Wakil Ketua MPR RI Dr. Jazilul Fawaid.

Menurutnya, UU Nomor 19 Tahun 2016 tentang Informasi dan Transaksi Elektronik (ITE) belum secara rinci mengatur persoalan ujaran kebencian di media sosial, karena kepentingannya transaksi elektronik. 

"Dulu buzzer itu untuk dagangan, untuk marketing, sekarang buzzer masuk dunia politik, dunia politik sangat dekat sekali dengan propaganda, fitnah, dan hoaks," tutur Anggota Komisi III DPR itu. 

"Peristiwa Abu Janda dan lainnya, coba kita buka kembali apakah undang-undang kita cukup untuk menindaklanjuti buzzer ini, karena setahu saya UU ITE tidak rinci untuk mengatakan itu," sambung Jazilul.

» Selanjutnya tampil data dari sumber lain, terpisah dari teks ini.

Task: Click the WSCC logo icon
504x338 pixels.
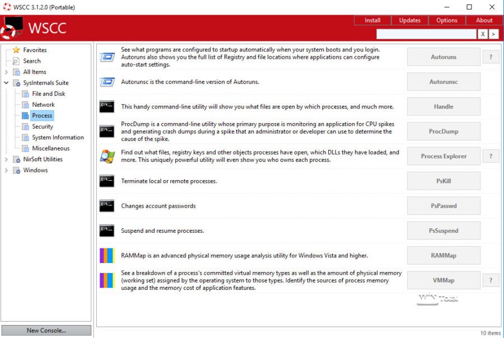Action: point(9,27)
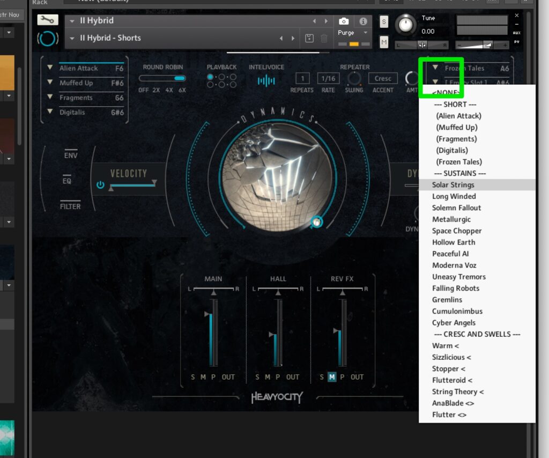
Task: Toggle the Velocity power icon
Action: 100,185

Permadi Arya dilaporkan ke Bareskrim Polri atas dugaan ujaran rasial melalui akun sosial media Twitternya kepada aktivis Papua Natalius Pigai pada hari ini, Kamis (28/1/2021).

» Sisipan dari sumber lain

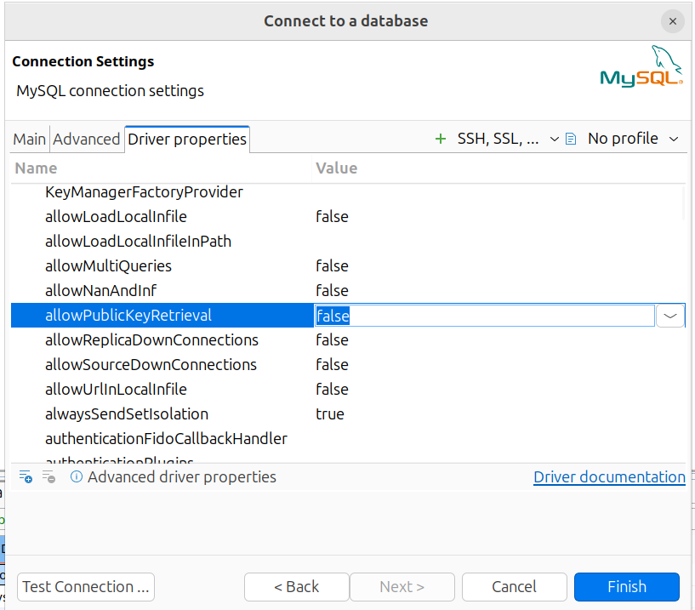Click the Cancel button
This screenshot has height=610, width=695.
(x=514, y=587)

Laporan itu didaftarkan oleh Komite Nasional Pemuda Indonesia (KNPI) dengan nomor LP/B/0052/I/2021/Bareskrim tertanggal Kamis 28 Januari 2021.

Akun yang dilaporkan adalah akun Twitter @permadiaktivis1.

Abu Janda merespons kritik Natalius Pigai yang berkomentar kepada mantan Kepala BIN Hendropriyono dalam satu berita nasional.

Kiri ke kanan: Natalius Pigai, Sufmi Dasco dan Abu Janda. (Instagram)

Dalam berita itu, Permadi menanyakan kapasitas Hendropriyono dalam negeri ini. Melalui akun Twitternya, Abu Janda mempertanyakan balik kapasitas Pigai.

Dia mengunggah kata-kata yang kemudian dinilai sebagai bentuk rasial kepada seorang keturunan Papua.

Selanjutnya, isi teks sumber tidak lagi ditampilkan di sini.